Note that because Marqo uses semantic search the text data is inherently more expensive on storage. However, there are a few options you can explore to reduce the size of your index:

Option 1: Use non_tensor_fields. Tensor based fields are encoded into collections of vectors, which means that they take up significantly more storage than regular inverted indexes. This means that Marqo is able to apply semantic search but means that its more costly on storage. Therefore, any text or attributes that you dont want to use semantic search on can be made non_tensor_fields which means they are stored only for filtering and for lexical search. Assuming you only want to do semantic search on the article_text, you could do:

mq.index("your-index").add_documents([{"title": "some title", "article_text": "a long text field containing text in an article", "publish_date": 43132132132, "popularity": 4.221}], non_tensor_fields=["popularity", "publish_date", "title"])

Option 2: Adjust your chunking strategy - check the settings you used to create the index.

Marqo chunks based on the number of sentences in a text field.

If you use a larger split length, this means that you get fewer vectors in the collection. In the below example we have split length of 2 and split overlap of 0.

index_settings = {
"index_defaults": {
    "text_preprocessing": {
        "split_length": 2,
        "split_overlap": 0,
        "split_method": "sentence"
    }
}
}
mq.create_index("my-first-index", settings_dict=index_settings)

If we changed this to split length of 2 with an overlap of 1 we would effectively double the number of vectors for each article_text field, significantly increasing the storage size for the index.

You should check these settings and see if you can increase split length (for example 6 can work) and reduce split overlap.

Note that this comes with some drawbacks due to the fact that attention tapers off quadratically, so shorter overlapping chunks generally perform better when finding specific information.

Note that by the same vein if you were to use image patching, you would also get multiple vectors per image.

0
electric_hotdog On

I think there are a couple of things to try.
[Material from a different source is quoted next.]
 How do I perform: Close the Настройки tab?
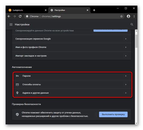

It will depend a little on the structure of the data. The best thing you can try is to adjust the splitting that happens for the text. See here https://marqo.pages.dev/0.0.10/Preprocessing/Text/ . For example, the default settings split the text by sentence and use splits of 2. Changing this to 5,10,20 should be fine and will reduce the storage by an approximate amount (2->20 is ~7-10x reduction).

settings = {
    "index_defaults": {
        "text_preprocessing": {
            "split_length": 4,
            "split_overlap": 0,
            "split_method": "sentence"
        },
    },
}

response = mq.create_index("my-multimodal-index", settings_dict=settings)

One thing to note is that the size of the splitting should fit within the context length of the model being used. Default text models are mostly 128 tokens for the context length but many can go to 512 (i.e. BERT based ones). I think splitting at 10 or 20 sentences will be fine for the defaults but the context length can be adjusted by specifying custom parameters in the model selection (see https://marqo.pages.dev/0.0.10/Models-Reference/dense_retrieval/#generic-models). A default model can increase the context length via;

settings = {
    "index_defaults": {
        "text_preprocessing": {
            "split_length": 5,
            "split_overlap": 0,
            "split_method": "sentence"
        },
    "model": 'unique-model-alias',
        "model_properties": {"name": "all_datasets_v4_MiniLM-L6",
                            "dimensions": 384,
                            "tokens": 256,
                            "type": "sbert"},
        "normalize_embeddings": True,
    },
}
response = mq.create_index("my-generic-model-index", settings_dict=settings)

which would double the context to 256 tokens. The exact mapping between tokens and words is not exact but I think it is something like 4 tokens per word (on average). The final option would be to use a model with a lower embedding dimension. However this will be limited with how much space can be reduced and there may not be a lot of options model-wise.